土を留める



演習林の伐採跡地で発生した斜面の崩壊です。頻発する集中豪雨のせいか、こうした崩壊はしばしば起きます。
規模は小さいものの、この場所はすぐ下に林道があり、崩土で道が塞がることから、しっかりした手当が必要となっていました。



初夏に現地を測量し、土質を調べたところ、不安定な土はあらかた落ちていること、地下水も出ていないことが分かりました。
今後予想される崩土も少なさそうでしたので、丸太積みの土留め(どどめ)を設計して、組み上げることにしました。



丸太積みの工法は特別な資材や機械は必要なく、自然地形に対して柔軟に適応できます。
とはいえ、大量の丸太が必要です。ちょうど構内敷地に伐採予定の人工林があったので、ここから資材丸太を調達することにしました。
7~8月の真夏、炎天下での伐採。数日でしたが消耗の激しい作業でした。

台風シーズンも終わった11月、いよいよ丸太積みに着手です。しかし、施工予定地は道路から少し上にあります。
そこで、この場所に資材運搬用の取付道をつくることからスタートです。



地形の制約に加えて、途中、盛土の不足に四苦八苦しましたが、なんとか崩壊地までの道がつきました。




さて、道さえつけば勝利は約束されたようなものです。
杭丸太、基礎用の栗石等、資材をどんどんあげていきます。

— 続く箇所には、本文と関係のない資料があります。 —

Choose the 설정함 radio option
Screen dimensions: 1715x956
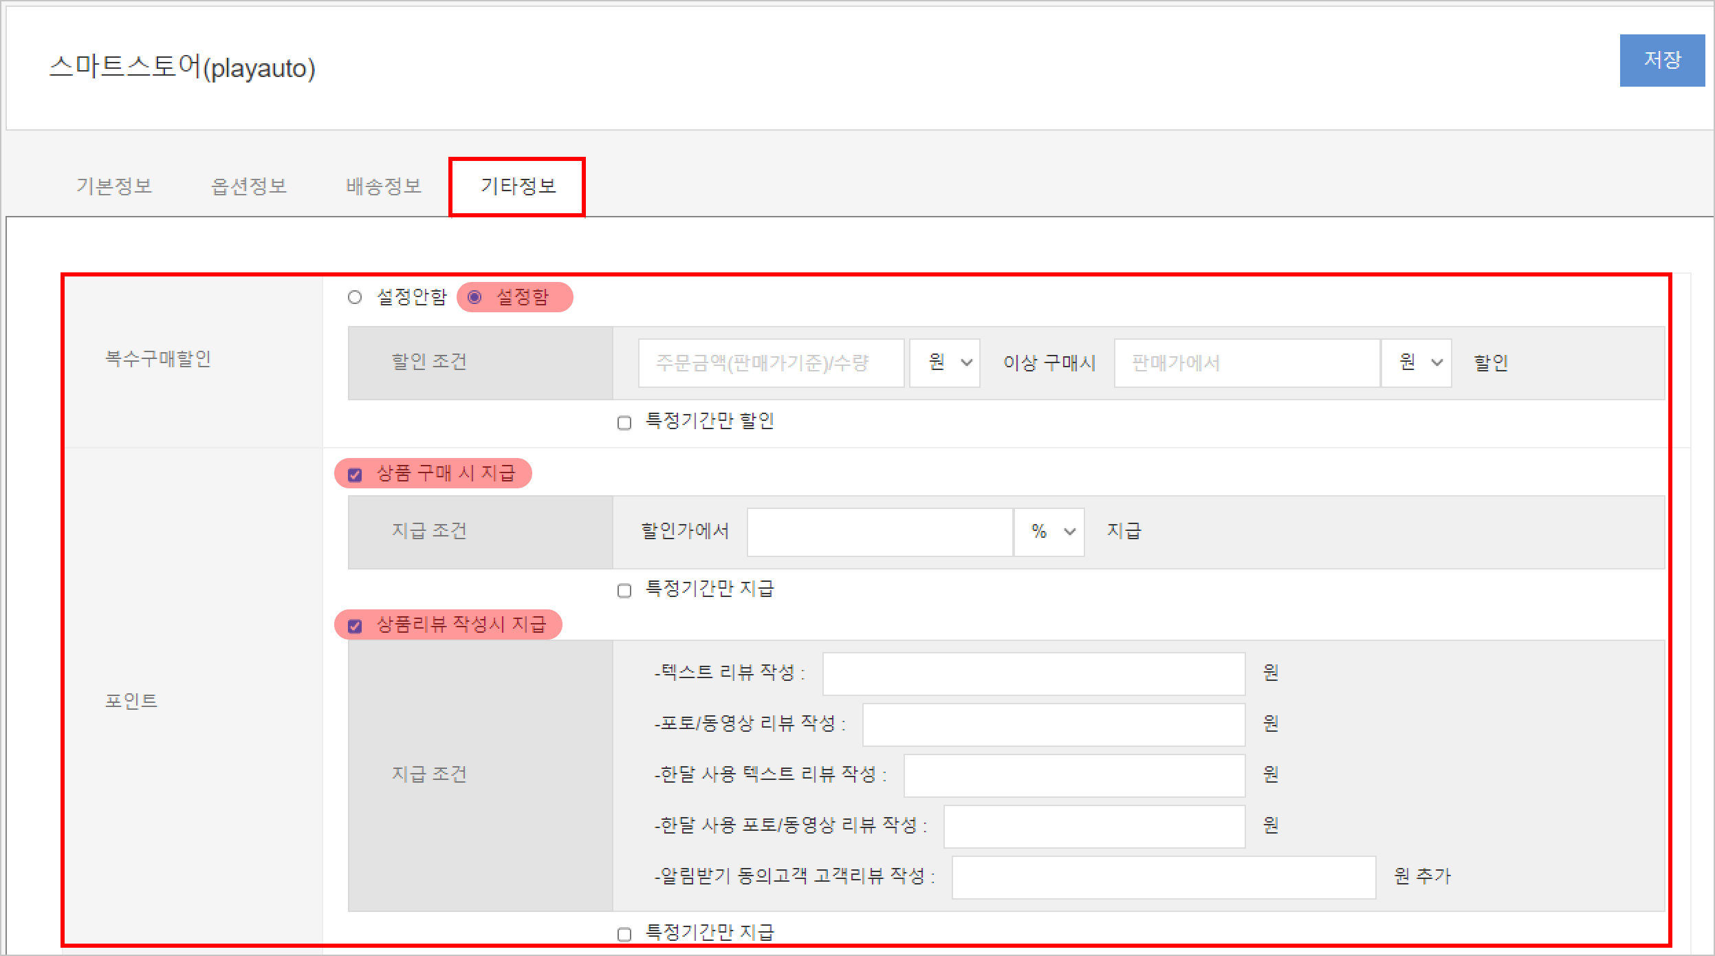pos(474,297)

それと同時に、崩壊箇所の下の地山をバックホウで切取り、床均し、杭うちと基礎をつくります。



基礎に横木と控木の丸太を組み上げて、番線で締め、それを繰り返します。


これで躯体は完成、


              
最後は土砂をしっかり詰めて


完成!

この丸太積みで落ちてくる土の衝撃と勾配を緩和して、下側への崩土を防いでくれる、はずです。

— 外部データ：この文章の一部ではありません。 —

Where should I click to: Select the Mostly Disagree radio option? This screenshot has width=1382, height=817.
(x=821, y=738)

11月の半ばから12月にかけては、この仕事に邁進していました。
体力の自信はすでになく、肩や腰もガタピシきてる状態なので、正直なところ途中から「誰か代われ!」と思わなくもありませんでしたが、言い出しっぺが投げ出しては格好悪いので何とか踏ん張りました。

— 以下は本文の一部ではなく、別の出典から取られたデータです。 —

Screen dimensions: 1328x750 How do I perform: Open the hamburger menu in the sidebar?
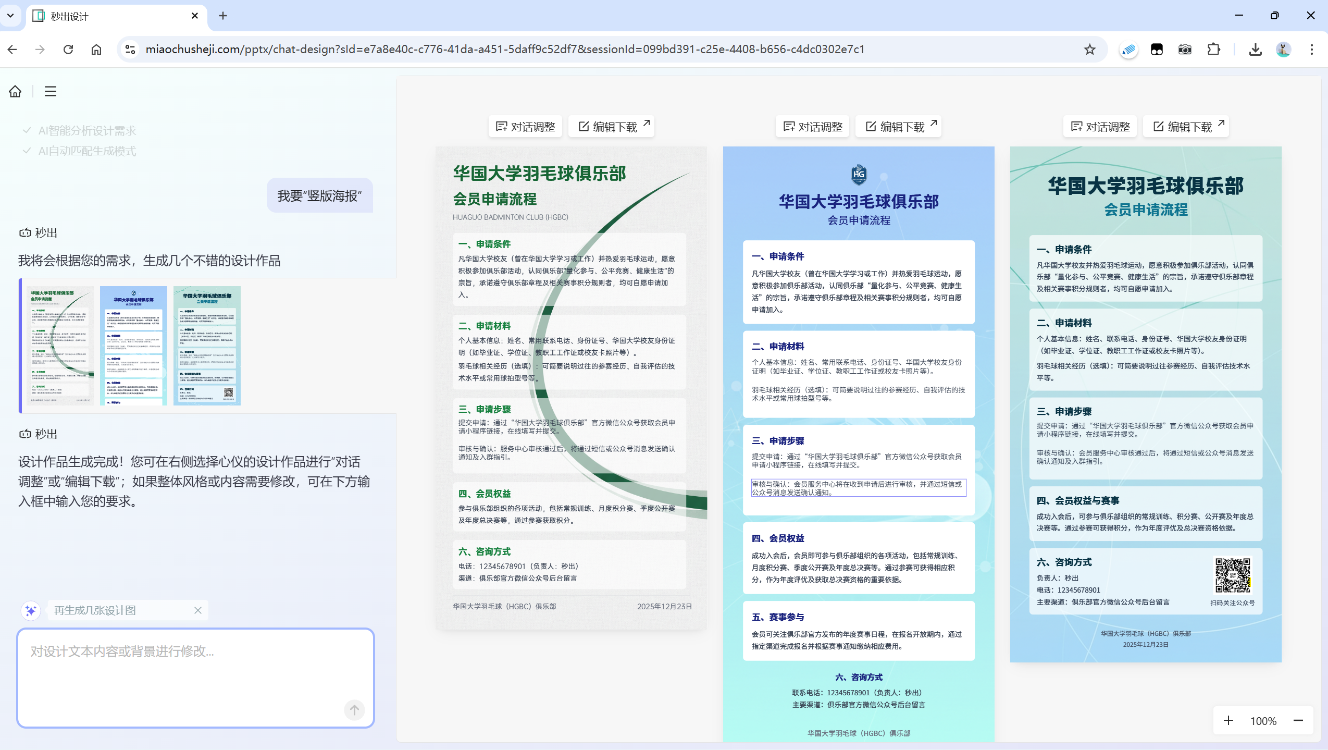click(51, 91)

しかし改めて見返すと、測量に始まり、設計・積算、材料調達(伐採)、施工まで。
よくやったなと思いますし、また演習林らしい仕事であったな、とも思います。ともあれ無事にいい仕事ができたことはささやかな喜びです。

さて、年が明ければ保育間伐、枯マツ伐倒駆除と今度は木こり用務が待っています。これまたタフな仕事になるのは目に見えています。
そこでロートルの私はスロットルを絞り、若手職員に大いに頑張ってもらうことにします。